Exercise aim :: In the material below, how many lines include the word "computer"? Write only the number.

──────────

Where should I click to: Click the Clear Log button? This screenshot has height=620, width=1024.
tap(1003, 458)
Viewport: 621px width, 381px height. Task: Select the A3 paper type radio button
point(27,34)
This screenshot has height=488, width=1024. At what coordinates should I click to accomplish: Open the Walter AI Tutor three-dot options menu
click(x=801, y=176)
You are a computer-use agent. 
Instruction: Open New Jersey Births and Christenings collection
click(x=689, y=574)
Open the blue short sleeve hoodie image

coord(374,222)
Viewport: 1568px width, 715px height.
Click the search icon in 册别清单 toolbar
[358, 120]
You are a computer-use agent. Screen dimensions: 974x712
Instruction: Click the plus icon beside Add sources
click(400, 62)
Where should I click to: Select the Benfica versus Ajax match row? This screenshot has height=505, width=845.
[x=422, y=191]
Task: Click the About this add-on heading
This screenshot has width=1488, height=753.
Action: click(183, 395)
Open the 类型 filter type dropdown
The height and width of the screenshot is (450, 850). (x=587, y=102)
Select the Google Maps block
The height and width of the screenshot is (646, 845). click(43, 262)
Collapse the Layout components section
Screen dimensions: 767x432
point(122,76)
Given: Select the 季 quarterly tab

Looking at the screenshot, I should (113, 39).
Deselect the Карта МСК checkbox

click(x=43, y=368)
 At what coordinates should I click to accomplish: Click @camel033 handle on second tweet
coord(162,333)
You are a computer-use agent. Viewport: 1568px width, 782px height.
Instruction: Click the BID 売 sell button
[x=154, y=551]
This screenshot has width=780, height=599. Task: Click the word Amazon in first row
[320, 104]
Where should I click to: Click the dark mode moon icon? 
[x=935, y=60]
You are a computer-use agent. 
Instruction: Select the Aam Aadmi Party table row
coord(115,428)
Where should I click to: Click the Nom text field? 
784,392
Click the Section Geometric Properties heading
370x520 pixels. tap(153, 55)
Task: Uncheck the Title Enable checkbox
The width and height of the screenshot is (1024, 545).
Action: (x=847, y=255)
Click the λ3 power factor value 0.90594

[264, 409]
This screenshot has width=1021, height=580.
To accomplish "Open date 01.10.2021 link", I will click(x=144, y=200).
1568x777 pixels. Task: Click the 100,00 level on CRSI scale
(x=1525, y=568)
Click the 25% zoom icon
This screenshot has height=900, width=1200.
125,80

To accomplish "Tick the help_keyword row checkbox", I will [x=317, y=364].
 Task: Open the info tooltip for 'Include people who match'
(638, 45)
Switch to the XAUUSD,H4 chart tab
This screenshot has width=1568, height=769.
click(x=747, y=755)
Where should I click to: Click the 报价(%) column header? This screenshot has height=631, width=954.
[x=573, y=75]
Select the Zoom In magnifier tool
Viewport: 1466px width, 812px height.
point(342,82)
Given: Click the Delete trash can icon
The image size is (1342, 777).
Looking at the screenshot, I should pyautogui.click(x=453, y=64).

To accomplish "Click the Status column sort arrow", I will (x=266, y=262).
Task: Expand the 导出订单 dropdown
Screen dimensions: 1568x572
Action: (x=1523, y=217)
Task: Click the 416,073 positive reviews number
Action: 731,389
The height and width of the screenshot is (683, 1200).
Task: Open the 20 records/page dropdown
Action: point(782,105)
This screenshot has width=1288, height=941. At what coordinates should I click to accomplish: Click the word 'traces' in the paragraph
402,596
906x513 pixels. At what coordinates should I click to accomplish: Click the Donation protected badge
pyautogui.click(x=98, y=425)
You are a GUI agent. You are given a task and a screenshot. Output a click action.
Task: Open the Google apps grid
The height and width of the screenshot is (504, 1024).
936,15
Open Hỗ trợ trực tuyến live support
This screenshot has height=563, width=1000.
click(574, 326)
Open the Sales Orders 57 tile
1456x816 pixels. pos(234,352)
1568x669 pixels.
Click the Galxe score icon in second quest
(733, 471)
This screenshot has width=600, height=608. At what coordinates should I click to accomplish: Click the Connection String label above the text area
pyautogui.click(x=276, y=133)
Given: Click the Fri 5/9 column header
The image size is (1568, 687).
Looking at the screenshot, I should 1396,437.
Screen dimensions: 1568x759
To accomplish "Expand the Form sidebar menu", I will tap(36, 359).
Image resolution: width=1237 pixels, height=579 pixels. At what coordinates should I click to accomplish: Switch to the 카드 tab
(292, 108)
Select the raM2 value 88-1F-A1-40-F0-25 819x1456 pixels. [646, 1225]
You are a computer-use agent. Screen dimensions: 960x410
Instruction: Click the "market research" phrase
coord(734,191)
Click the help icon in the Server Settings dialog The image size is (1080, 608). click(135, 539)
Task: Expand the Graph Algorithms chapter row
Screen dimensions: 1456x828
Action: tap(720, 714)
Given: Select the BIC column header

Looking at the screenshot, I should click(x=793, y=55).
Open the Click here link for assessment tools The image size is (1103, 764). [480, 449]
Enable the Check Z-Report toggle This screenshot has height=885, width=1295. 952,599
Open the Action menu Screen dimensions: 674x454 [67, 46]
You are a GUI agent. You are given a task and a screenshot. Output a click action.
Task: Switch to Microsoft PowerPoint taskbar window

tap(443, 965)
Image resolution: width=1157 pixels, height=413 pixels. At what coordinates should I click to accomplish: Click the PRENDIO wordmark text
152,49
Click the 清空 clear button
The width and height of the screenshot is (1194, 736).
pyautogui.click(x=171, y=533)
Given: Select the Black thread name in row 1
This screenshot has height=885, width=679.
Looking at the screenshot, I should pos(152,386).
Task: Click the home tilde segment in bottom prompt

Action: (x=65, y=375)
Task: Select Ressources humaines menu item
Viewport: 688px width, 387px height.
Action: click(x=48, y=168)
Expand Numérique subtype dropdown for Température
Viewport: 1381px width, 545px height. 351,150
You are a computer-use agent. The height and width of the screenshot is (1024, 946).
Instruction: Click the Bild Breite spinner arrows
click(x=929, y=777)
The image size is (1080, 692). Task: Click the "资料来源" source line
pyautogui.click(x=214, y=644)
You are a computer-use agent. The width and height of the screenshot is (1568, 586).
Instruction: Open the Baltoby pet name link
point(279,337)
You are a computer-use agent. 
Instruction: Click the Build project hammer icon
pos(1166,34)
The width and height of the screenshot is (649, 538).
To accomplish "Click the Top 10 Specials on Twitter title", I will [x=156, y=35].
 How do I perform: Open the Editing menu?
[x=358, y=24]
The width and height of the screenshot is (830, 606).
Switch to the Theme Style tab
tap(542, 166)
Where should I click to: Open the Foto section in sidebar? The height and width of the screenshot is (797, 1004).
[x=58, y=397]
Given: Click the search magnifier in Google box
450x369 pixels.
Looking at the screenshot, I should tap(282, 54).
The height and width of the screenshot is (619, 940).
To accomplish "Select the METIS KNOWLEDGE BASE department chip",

──────────

Answer section :: 8